## [Listed entries]

::::::::

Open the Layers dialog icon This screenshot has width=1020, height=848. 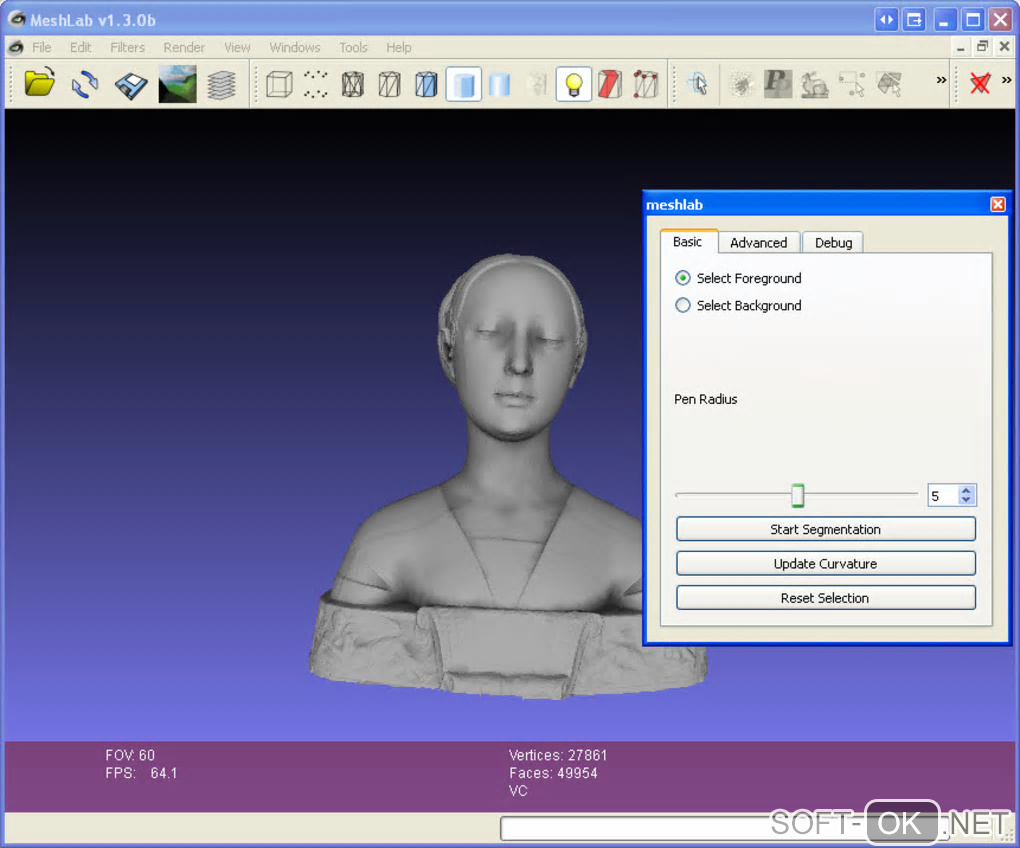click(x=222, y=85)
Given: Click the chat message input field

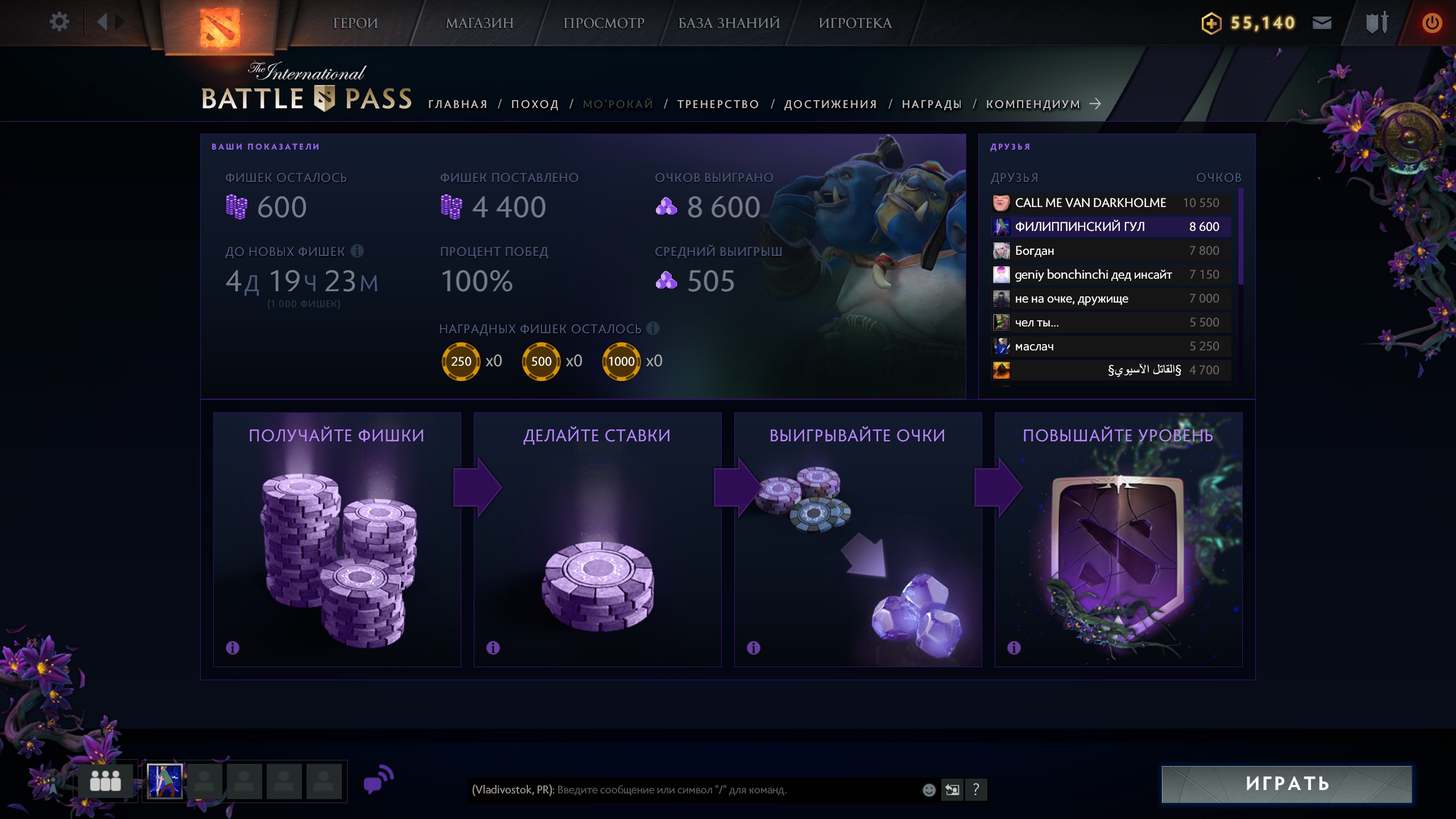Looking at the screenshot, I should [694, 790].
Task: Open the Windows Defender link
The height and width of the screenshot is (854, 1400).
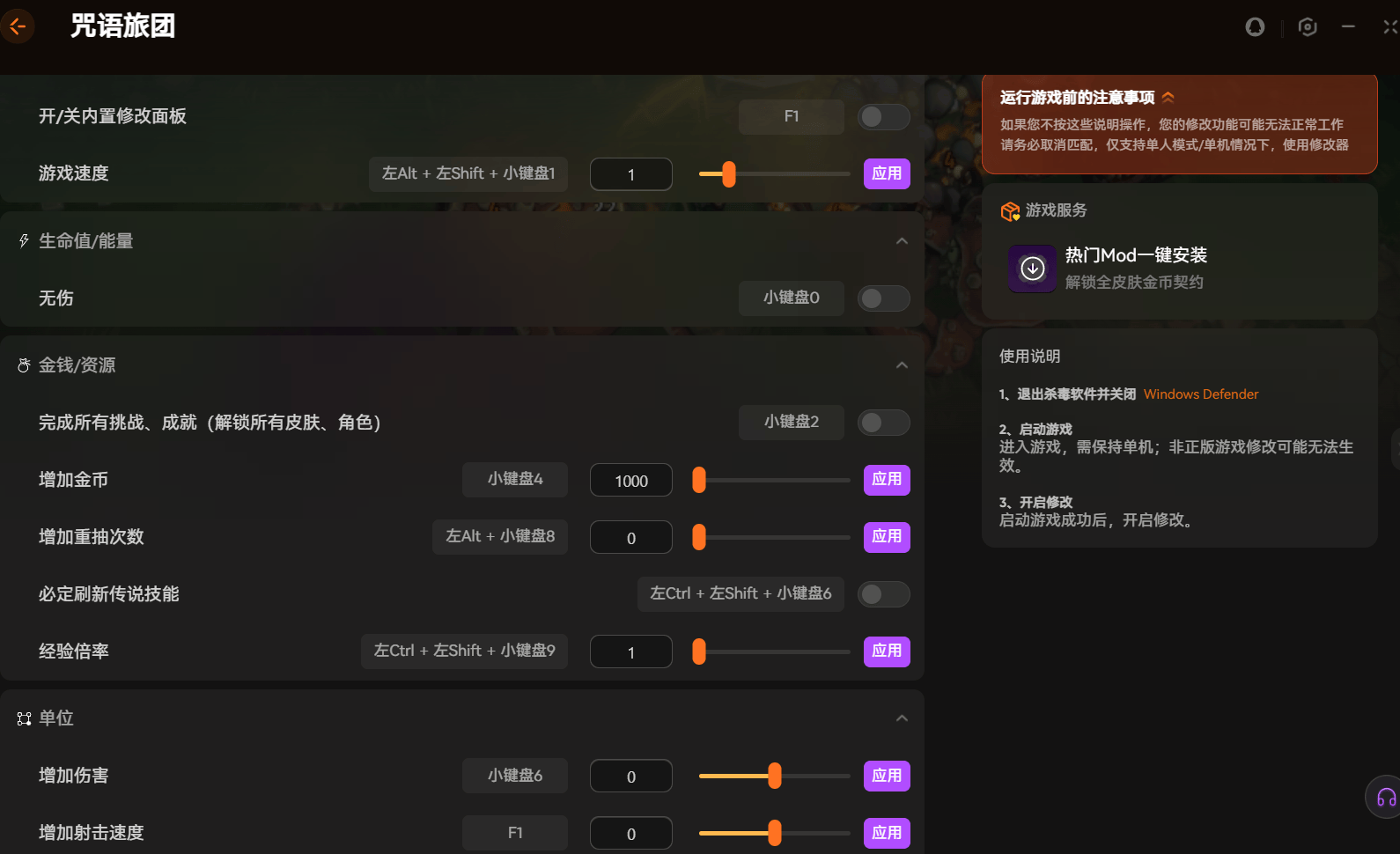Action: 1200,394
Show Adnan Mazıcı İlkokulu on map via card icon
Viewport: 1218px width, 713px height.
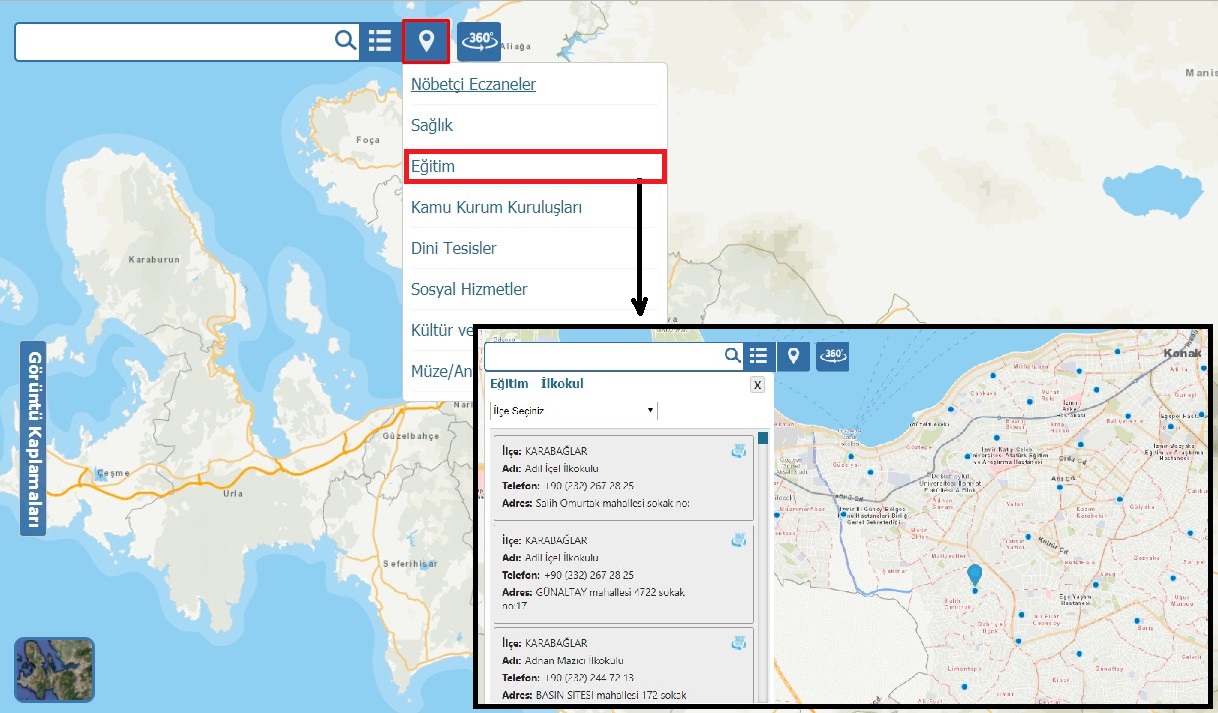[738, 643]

::::::::

## [Task brief]
Starting at the line that holds "Task: Open the Windows Defender link", reproduce each line through the last one of the listing, and nothing more; the pictures stay out.

## [Answer to this problem]
Task: Open the Windows Defender link
The height and width of the screenshot is (854, 1400).
Action: 1200,394
Show Adnan Mazıcı İlkokulu on map via card icon
Viewport: 1218px width, 713px height.
[738, 643]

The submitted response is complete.